The study had evident advantages and limitations. The primary strength was systematic large sample research including medical records collection, HPV detection, and survival analysis based on Chinese population. It is worth noting that in the year of 2016, the first HPV vaccine (Cervarix) has been licensed to prevent cervical cancers in China. Increasing importance has been attached to HPV carcinogenesis in China. Moreover, girls and women aged between 9 and 25 were recommended to vaccinate. Most strikingly, our research showed that female patients with OPSCC were vulnerable to HPV infection. Taking account of the rare reports based on Chinese population, our single center's systematic investigation will offer support and guidance to future utilization of HPV vaccine to prevent OPSCC. One limitation is that p16 IHC could be influenced by many elements like PH and temperature. In addition, DNA and RNA may degrade in paraffin‐embedded specimen. Hence, we will conduct a prospective study to collect fresh tissues to complete HPV E6/E7 mRNA detection and P16 IHC to increase the credibility of our research. The Secondly, there were a relative lower P16 prevalence in OSCC, which caused insufficient power and deviation of statistical analysis. We believed that this bias could be reduced by increasing sample capacity and multicenters’ cooperation.

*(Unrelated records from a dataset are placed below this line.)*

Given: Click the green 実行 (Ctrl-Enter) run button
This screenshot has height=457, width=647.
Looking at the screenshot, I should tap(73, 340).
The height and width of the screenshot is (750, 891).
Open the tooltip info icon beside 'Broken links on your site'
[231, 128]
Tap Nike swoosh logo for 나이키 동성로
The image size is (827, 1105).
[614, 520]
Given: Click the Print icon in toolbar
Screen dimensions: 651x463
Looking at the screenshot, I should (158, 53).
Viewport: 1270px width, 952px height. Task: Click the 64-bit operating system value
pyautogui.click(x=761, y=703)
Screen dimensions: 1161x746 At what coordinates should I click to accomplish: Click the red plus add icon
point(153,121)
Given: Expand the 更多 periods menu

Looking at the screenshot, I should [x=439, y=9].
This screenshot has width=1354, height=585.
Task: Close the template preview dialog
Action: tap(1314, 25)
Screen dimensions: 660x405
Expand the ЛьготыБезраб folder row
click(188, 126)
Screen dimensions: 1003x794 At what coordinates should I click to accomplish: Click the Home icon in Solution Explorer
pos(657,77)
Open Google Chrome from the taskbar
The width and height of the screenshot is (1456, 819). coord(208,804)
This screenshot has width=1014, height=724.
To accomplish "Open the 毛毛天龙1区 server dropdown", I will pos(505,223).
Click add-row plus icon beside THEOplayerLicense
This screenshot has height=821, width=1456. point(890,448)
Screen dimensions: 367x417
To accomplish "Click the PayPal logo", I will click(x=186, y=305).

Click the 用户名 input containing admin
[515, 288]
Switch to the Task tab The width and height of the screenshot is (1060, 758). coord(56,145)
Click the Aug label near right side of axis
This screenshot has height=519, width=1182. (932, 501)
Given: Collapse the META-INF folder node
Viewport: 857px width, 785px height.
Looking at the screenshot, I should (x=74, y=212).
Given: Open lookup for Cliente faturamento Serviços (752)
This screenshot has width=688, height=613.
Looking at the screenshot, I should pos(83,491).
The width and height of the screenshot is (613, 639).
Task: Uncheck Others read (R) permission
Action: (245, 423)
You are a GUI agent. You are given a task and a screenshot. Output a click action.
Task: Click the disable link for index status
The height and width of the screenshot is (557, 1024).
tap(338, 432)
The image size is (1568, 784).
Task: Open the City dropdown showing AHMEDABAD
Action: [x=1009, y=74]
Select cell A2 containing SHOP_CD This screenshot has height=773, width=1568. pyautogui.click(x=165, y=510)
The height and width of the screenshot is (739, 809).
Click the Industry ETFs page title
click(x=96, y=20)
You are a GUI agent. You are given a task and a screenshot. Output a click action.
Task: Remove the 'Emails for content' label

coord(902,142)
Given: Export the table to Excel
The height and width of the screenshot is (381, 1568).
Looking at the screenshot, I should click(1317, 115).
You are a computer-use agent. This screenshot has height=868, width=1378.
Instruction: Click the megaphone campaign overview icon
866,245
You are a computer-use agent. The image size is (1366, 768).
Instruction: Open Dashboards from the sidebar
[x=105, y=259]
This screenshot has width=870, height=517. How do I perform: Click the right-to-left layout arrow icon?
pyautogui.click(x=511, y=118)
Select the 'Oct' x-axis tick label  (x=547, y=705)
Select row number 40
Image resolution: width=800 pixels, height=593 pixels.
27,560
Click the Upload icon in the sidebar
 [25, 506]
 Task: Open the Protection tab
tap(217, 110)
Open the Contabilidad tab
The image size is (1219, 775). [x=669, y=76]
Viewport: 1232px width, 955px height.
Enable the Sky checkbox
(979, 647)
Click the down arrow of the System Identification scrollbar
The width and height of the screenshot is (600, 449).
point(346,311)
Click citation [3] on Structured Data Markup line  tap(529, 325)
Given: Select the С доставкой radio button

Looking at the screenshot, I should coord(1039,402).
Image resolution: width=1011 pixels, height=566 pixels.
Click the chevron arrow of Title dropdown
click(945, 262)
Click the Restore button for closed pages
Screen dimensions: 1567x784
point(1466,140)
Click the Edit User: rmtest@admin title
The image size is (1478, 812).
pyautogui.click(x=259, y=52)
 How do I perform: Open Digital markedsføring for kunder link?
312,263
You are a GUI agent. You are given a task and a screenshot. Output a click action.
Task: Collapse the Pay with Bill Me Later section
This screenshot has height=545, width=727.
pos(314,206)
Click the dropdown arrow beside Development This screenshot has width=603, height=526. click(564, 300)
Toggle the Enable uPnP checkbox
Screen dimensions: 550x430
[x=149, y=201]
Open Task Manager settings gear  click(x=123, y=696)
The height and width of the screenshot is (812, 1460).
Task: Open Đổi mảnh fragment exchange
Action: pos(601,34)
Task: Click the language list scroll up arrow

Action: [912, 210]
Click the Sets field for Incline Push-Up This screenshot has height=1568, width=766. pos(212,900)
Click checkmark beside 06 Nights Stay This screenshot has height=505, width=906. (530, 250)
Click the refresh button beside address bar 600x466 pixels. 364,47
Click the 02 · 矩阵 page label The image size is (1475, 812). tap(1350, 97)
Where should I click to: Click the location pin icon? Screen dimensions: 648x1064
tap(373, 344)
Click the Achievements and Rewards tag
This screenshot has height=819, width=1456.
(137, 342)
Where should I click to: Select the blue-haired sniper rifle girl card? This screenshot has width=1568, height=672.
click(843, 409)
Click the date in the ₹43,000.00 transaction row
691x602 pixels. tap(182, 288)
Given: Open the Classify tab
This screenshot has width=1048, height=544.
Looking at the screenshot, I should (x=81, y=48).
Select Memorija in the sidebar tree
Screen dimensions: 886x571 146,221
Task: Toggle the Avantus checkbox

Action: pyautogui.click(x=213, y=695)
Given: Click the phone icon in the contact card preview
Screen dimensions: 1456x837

In conclusion, P16 status could be used as a crucial marker to provide evidence for prognosis and future treatment, resulting in its emergence as a hotspot of research worldwide. P16 positivity was influenced by regional and ethnic difference. We believe that the study at present might be beneficial to the future research with increased sample size and larger number of participants.

Conflict of Interest

None declared.

Acknowledgments

We thank Jiao Wen for her excellent statistical analysis. Additionally, Yuan Liu was of great assistance in performing the P16 IHC.